#### Data supplied
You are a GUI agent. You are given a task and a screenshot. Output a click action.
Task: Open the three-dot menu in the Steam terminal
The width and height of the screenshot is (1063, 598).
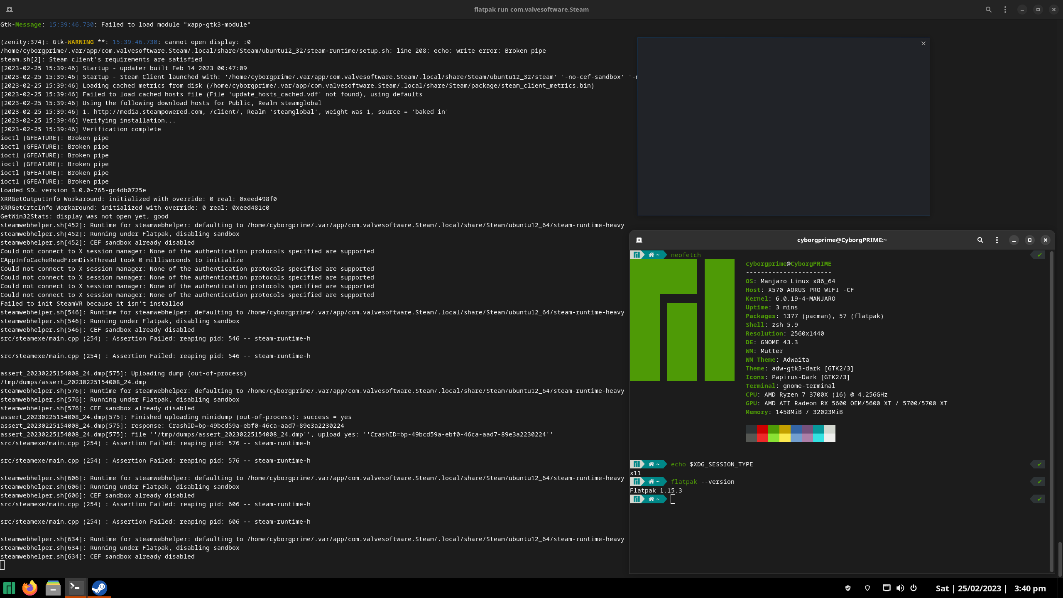[1005, 9]
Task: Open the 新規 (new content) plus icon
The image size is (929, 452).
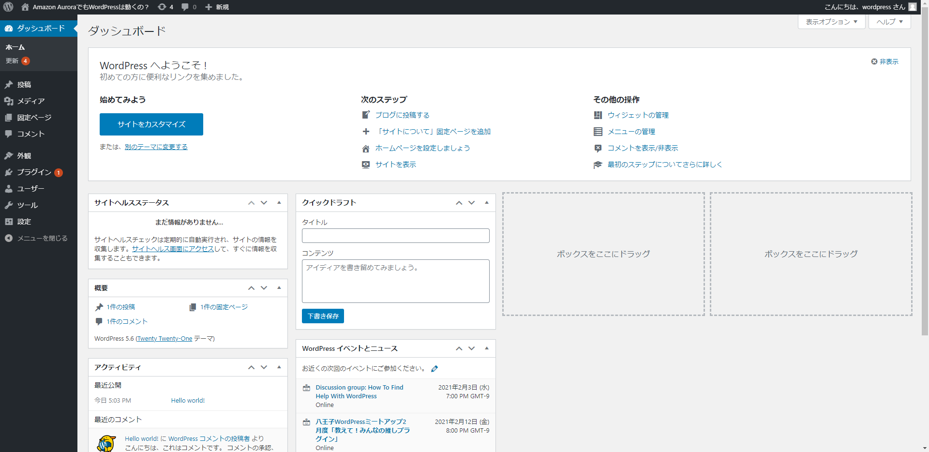Action: [x=208, y=7]
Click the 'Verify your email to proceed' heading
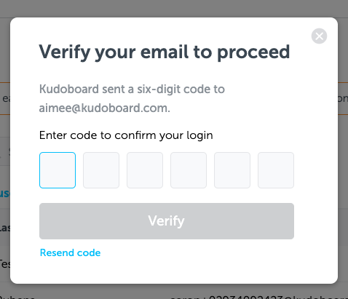 click(165, 52)
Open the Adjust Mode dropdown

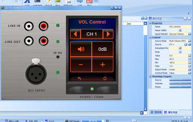click(x=189, y=69)
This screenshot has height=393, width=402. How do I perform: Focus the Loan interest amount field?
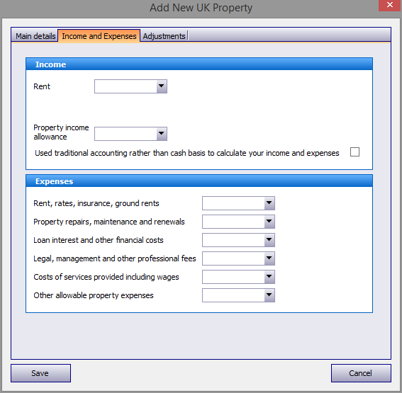(x=233, y=240)
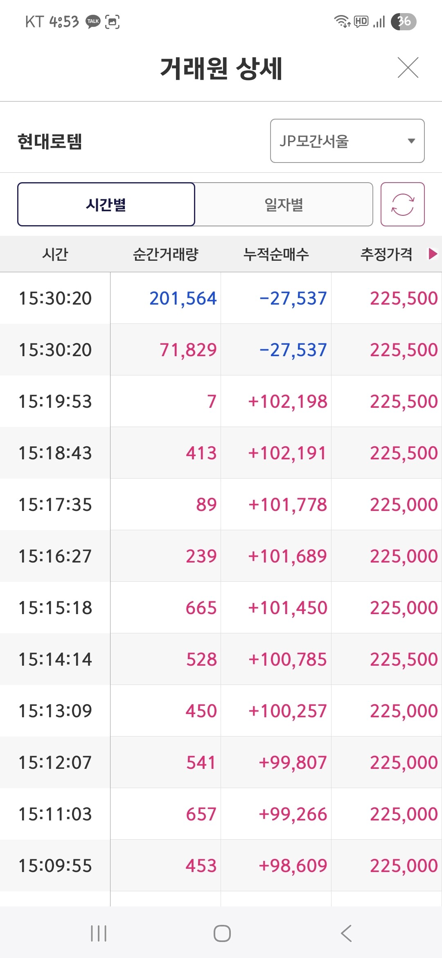
Task: Tap the refresh icon button
Action: click(402, 204)
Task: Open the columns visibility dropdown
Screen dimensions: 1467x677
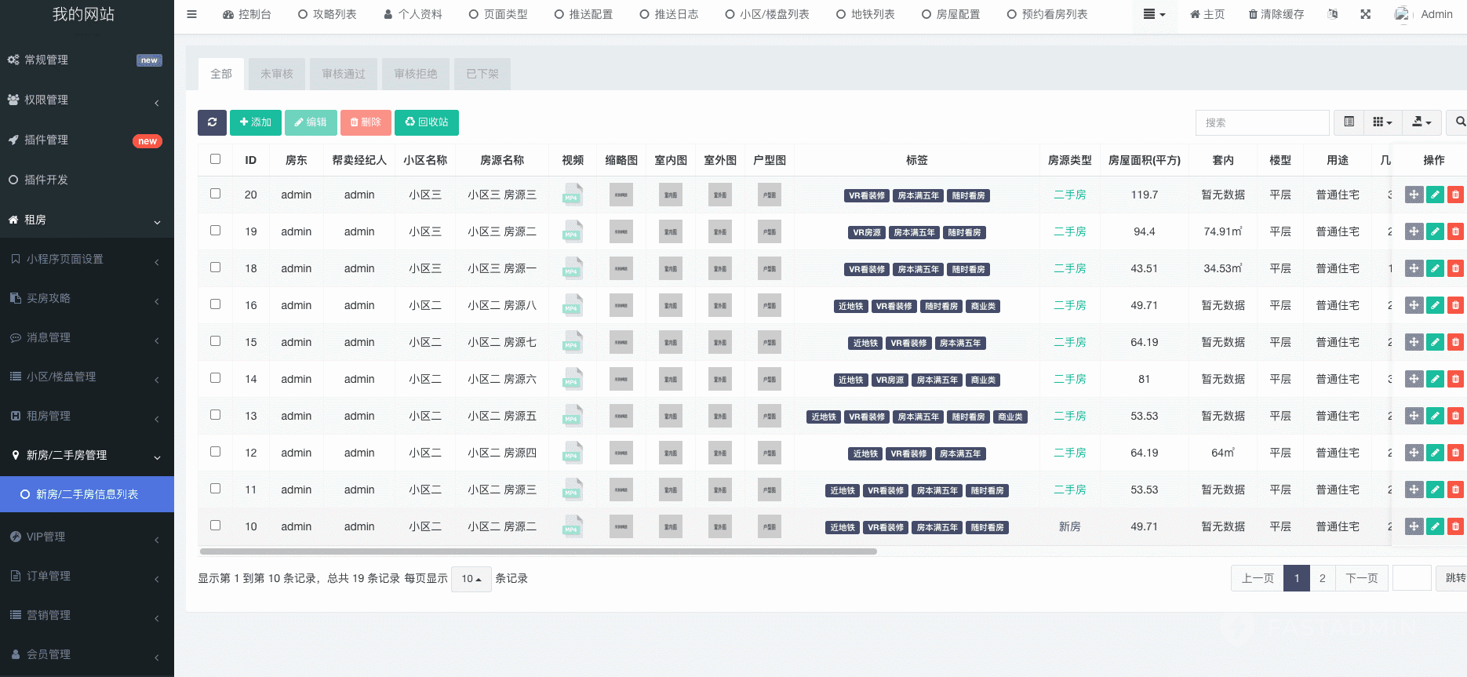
########
- _Written problem_: Lay out every line of the data above as a Markdown table with the columns "No." and "Line", skipping blank lines and leaving the pictures out of the answer.

- _Expected answer_:
| No. | Line |
|---|---|
| 1 | You are a GUI agent. You are given a task and a screenshot. Output a click action. |
| 2 | Task: Open the three-dot menu in the Steam terminal |
| 3 | The width and height of the screenshot is (1063, 598). |
| 4 | [1005, 9] |
| 5 | Task: Open the 新規 (new content) plus icon |
| 6 | The image size is (929, 452). |
| 7 | Action: [x=208, y=7] |
| 8 | Click the 'Verify your email to proceed' heading |
| 9 |  click(165, 52) |
| 10 | Open the Adjust Mode dropdown |
| 11 | click(x=189, y=69) |
| 12 | This screenshot has height=393, width=402. How do I perform: Focus the Loan interest amount field? |
| 13 | (x=233, y=240) |
| 14 | Task: Tap the refresh icon button |
| 15 | Action: click(402, 204) |
| 16 | Task: Open the columns visibility dropdown |
| 17 | Screen dimensions: 1467x677 |